▶ **What you have to do**: Repeat every line of the listing below without any change.

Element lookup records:
______

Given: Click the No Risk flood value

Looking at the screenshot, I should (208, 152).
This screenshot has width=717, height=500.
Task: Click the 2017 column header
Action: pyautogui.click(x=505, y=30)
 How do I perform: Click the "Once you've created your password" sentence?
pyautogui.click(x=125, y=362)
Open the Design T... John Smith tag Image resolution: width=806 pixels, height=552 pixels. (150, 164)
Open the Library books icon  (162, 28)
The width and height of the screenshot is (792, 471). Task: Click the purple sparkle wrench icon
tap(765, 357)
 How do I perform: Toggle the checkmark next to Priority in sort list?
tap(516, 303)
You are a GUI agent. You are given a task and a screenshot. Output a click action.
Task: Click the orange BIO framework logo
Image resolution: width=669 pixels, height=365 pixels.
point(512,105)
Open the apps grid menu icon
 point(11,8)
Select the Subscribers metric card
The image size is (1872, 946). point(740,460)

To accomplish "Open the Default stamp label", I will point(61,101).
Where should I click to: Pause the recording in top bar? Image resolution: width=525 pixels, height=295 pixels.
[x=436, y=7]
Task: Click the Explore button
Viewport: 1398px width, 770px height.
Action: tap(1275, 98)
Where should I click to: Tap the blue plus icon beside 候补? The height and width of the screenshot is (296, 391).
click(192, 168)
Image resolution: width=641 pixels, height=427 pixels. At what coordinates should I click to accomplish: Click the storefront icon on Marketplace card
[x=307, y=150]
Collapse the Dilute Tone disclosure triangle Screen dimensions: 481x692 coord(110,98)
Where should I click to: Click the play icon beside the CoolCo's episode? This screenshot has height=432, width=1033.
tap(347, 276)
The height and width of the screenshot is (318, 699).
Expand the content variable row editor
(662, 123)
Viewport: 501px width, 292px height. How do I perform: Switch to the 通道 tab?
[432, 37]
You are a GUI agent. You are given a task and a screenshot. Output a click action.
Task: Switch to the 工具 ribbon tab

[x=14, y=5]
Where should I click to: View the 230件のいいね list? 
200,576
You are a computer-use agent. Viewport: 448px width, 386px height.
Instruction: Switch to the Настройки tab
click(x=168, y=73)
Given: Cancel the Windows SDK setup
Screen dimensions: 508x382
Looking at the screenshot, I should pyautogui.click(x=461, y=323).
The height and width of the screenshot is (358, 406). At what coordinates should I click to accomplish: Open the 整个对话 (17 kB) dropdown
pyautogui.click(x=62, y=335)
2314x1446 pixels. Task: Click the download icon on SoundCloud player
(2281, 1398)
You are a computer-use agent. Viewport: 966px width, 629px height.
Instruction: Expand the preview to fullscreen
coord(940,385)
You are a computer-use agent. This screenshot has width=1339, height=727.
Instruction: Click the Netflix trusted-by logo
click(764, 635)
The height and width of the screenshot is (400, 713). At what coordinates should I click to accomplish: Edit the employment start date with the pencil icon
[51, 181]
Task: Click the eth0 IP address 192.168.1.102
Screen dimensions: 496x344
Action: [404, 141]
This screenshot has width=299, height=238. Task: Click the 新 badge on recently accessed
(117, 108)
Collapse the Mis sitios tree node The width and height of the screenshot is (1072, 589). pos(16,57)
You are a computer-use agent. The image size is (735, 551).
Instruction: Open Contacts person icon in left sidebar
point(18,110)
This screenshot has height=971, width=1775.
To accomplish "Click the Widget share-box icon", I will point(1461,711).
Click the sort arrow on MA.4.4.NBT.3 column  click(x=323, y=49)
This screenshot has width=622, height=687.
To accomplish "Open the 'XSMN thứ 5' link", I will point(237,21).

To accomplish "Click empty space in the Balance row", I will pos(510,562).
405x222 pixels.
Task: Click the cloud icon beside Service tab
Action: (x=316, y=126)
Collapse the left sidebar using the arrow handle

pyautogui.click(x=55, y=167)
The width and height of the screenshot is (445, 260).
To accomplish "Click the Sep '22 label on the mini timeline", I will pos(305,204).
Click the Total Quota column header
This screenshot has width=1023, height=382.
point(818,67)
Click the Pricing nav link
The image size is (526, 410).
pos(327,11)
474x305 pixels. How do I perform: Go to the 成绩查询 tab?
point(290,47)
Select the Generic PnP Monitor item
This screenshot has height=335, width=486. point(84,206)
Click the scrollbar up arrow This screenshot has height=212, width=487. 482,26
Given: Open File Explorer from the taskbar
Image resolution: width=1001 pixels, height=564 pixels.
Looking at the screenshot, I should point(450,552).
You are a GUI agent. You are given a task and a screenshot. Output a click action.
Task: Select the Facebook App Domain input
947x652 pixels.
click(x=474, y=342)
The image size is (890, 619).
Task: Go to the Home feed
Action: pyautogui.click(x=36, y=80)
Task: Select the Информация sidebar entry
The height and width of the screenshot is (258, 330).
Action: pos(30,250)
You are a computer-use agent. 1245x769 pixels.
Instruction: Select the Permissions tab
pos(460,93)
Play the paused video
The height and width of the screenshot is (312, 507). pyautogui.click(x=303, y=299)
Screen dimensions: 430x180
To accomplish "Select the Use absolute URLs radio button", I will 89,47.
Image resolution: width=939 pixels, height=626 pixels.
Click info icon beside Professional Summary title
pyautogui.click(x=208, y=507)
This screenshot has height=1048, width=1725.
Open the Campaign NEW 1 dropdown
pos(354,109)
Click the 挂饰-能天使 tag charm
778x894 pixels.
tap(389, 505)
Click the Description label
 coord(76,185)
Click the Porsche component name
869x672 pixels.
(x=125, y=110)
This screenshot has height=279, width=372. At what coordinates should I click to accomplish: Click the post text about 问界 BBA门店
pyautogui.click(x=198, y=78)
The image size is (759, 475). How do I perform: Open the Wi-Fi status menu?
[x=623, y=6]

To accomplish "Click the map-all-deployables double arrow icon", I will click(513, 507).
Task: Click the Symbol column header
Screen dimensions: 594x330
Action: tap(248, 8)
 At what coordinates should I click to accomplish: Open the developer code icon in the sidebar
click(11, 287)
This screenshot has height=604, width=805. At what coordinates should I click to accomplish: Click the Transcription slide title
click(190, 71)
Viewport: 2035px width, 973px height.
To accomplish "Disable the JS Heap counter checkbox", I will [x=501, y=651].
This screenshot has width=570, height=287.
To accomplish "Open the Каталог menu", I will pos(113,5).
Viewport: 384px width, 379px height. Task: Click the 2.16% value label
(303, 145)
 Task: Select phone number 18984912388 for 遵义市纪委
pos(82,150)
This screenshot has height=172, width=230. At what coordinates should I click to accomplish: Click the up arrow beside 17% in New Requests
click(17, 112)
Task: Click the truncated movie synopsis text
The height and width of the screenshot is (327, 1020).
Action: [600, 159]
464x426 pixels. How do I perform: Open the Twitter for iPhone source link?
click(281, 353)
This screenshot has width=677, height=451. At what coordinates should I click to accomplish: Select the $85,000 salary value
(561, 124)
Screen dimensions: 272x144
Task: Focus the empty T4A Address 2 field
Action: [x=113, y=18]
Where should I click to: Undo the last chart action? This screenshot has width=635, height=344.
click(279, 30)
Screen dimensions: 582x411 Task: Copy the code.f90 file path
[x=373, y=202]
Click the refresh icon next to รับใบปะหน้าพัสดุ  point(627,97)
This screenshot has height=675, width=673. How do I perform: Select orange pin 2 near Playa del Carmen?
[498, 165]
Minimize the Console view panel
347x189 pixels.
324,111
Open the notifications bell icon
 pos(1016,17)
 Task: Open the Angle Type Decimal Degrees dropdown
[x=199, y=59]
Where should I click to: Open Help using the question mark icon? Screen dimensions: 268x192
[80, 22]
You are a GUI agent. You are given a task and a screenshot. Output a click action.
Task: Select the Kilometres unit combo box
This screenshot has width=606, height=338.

______

▶ **Result**:
Given: Click the No Risk flood value

Looking at the screenshot, I should (208, 152).
This screenshot has width=717, height=500.
Task: Click the 2017 column header
Action: pyautogui.click(x=505, y=30)
 How do I perform: Click the "Once you've created your password" sentence?
pyautogui.click(x=125, y=362)
Open the Design T... John Smith tag Image resolution: width=806 pixels, height=552 pixels. (150, 164)
Open the Library books icon  (162, 28)
The width and height of the screenshot is (792, 471). Task: Click the purple sparkle wrench icon
tap(765, 357)
 How do I perform: Toggle the checkmark next to Priority in sort list?
tap(516, 303)
You are a GUI agent. You are given a task and a screenshot. Output a click action.
Task: Click the orange BIO framework logo
Image resolution: width=669 pixels, height=365 pixels.
point(512,105)
Open the apps grid menu icon
 point(11,8)
Select the Subscribers metric card
The image size is (1872, 946). point(740,460)

To accomplish "Open the Default stamp label", I will point(61,101).
Where should I click to: Pause the recording in top bar? Image resolution: width=525 pixels, height=295 pixels.
[x=436, y=7]
Task: Click the Explore button
Viewport: 1398px width, 770px height.
Action: tap(1275, 98)
Where should I click to: Tap the blue plus icon beside 候补? The height and width of the screenshot is (296, 391).
click(192, 168)
Image resolution: width=641 pixels, height=427 pixels. At what coordinates should I click to accomplish: Click the storefront icon on Marketplace card
[x=307, y=150]
Collapse the Dilute Tone disclosure triangle Screen dimensions: 481x692 coord(110,98)
Where should I click to: Click the play icon beside the CoolCo's episode? This screenshot has height=432, width=1033.
tap(347, 276)
The height and width of the screenshot is (318, 699).
Expand the content variable row editor
(662, 123)
Viewport: 501px width, 292px height. How do I perform: Switch to the 通道 tab?
[432, 37]
You are a GUI agent. You are given a task and a screenshot. Output a click action.
Task: Switch to the 工具 ribbon tab

[x=14, y=5]
Where should I click to: View the 230件のいいね list? 
200,576
You are a computer-use agent. Viewport: 448px width, 386px height.
Instruction: Switch to the Настройки tab
click(x=168, y=73)
Given: Cancel the Windows SDK setup
Screen dimensions: 508x382
Looking at the screenshot, I should pyautogui.click(x=461, y=323).
The height and width of the screenshot is (358, 406). At what coordinates should I click to accomplish: Open the 整个对话 (17 kB) dropdown
pyautogui.click(x=62, y=335)
2314x1446 pixels. Task: Click the download icon on SoundCloud player
(2281, 1398)
You are a computer-use agent. Viewport: 966px width, 629px height.
Instruction: Expand the preview to fullscreen
coord(940,385)
You are a computer-use agent. This screenshot has width=1339, height=727.
Instruction: Click the Netflix trusted-by logo
click(764, 635)
The height and width of the screenshot is (400, 713). At what coordinates should I click to accomplish: Edit the employment start date with the pencil icon
[51, 181]
Task: Click the eth0 IP address 192.168.1.102
Screen dimensions: 496x344
Action: [404, 141]
This screenshot has width=299, height=238. Task: Click the 新 badge on recently accessed
(117, 108)
Collapse the Mis sitios tree node The width and height of the screenshot is (1072, 589). pos(16,57)
You are a computer-use agent. The image size is (735, 551).
Instruction: Open Contacts person icon in left sidebar
point(18,110)
This screenshot has height=971, width=1775.
To accomplish "Click the Widget share-box icon", I will point(1461,711).
Click the sort arrow on MA.4.4.NBT.3 column  click(x=323, y=49)
This screenshot has width=622, height=687.
To accomplish "Open the 'XSMN thứ 5' link", I will point(237,21).

To accomplish "Click empty space in the Balance row", I will pos(510,562).
405x222 pixels.
Task: Click the cloud icon beside Service tab
Action: (x=316, y=126)
Collapse the left sidebar using the arrow handle

pyautogui.click(x=55, y=167)
The width and height of the screenshot is (445, 260).
To accomplish "Click the Sep '22 label on the mini timeline", I will pos(305,204).
Click the Total Quota column header
This screenshot has width=1023, height=382.
point(818,67)
Click the Pricing nav link
The image size is (526, 410).
pos(327,11)
474x305 pixels. How do I perform: Go to the 成绩查询 tab?
point(290,47)
Select the Generic PnP Monitor item
This screenshot has height=335, width=486. point(84,206)
Click the scrollbar up arrow This screenshot has height=212, width=487. 482,26
Given: Open File Explorer from the taskbar
Image resolution: width=1001 pixels, height=564 pixels.
Looking at the screenshot, I should point(450,552).
You are a GUI agent. You are given a task and a screenshot. Output a click action.
Task: Select the Facebook App Domain input
947x652 pixels.
click(x=474, y=342)
The image size is (890, 619).
Task: Go to the Home feed
Action: pyautogui.click(x=36, y=80)
Task: Select the Информация sidebar entry
The height and width of the screenshot is (258, 330).
Action: pos(30,250)
You are a computer-use agent. 1245x769 pixels.
Instruction: Select the Permissions tab
pos(460,93)
Play the paused video
The height and width of the screenshot is (312, 507). pyautogui.click(x=303, y=299)
Screen dimensions: 430x180
To accomplish "Select the Use absolute URLs radio button", I will 89,47.
Image resolution: width=939 pixels, height=626 pixels.
Click info icon beside Professional Summary title
pyautogui.click(x=208, y=507)
This screenshot has height=1048, width=1725.
Open the Campaign NEW 1 dropdown
pos(354,109)
Click the 挂饰-能天使 tag charm
778x894 pixels.
tap(389, 505)
Click the Description label
 coord(76,185)
Click the Porsche component name
869x672 pixels.
(x=125, y=110)
This screenshot has height=279, width=372. At what coordinates should I click to accomplish: Click the post text about 问界 BBA门店
pyautogui.click(x=198, y=78)
The image size is (759, 475). How do I perform: Open the Wi-Fi status menu?
[x=623, y=6]

To accomplish "Click the map-all-deployables double arrow icon", I will click(513, 507).
Task: Click the Symbol column header
Screen dimensions: 594x330
Action: tap(248, 8)
 At what coordinates should I click to accomplish: Open the developer code icon in the sidebar
click(11, 287)
This screenshot has height=604, width=805. At what coordinates should I click to accomplish: Click the Transcription slide title
click(190, 71)
Viewport: 2035px width, 973px height.
To accomplish "Disable the JS Heap counter checkbox", I will [x=501, y=651].
This screenshot has width=570, height=287.
To accomplish "Open the Каталог menu", I will pos(113,5).
Viewport: 384px width, 379px height. Task: Click the 2.16% value label
(303, 145)
 Task: Select phone number 18984912388 for 遵义市纪委
pos(82,150)
This screenshot has height=172, width=230. At what coordinates should I click to accomplish: Click the up arrow beside 17% in New Requests
click(17, 112)
Task: Click the truncated movie synopsis text
The height and width of the screenshot is (327, 1020).
Action: [600, 159]
464x426 pixels. How do I perform: Open the Twitter for iPhone source link?
click(281, 353)
This screenshot has width=677, height=451. At what coordinates should I click to accomplish: Select the $85,000 salary value
(561, 124)
Screen dimensions: 272x144
Task: Focus the empty T4A Address 2 field
Action: [x=113, y=18]
Where should I click to: Undo the last chart action? This screenshot has width=635, height=344.
click(279, 30)
Screen dimensions: 582x411 Task: Copy the code.f90 file path
[x=373, y=202]
Click the refresh icon next to รับใบปะหน้าพัสดุ  point(627,97)
This screenshot has height=675, width=673. How do I perform: Select orange pin 2 near Playa del Carmen?
[498, 165]
Minimize the Console view panel
347x189 pixels.
324,111
Open the notifications bell icon
 pos(1016,17)
 Task: Open the Angle Type Decimal Degrees dropdown
[x=199, y=59]
Where should I click to: Open Help using the question mark icon? Screen dimensions: 268x192
[80, 22]
You are a GUI agent. You are given a task and a screenshot. Output a click action.
Task: Select the Kilometres unit combo box
This screenshot has width=606, height=338.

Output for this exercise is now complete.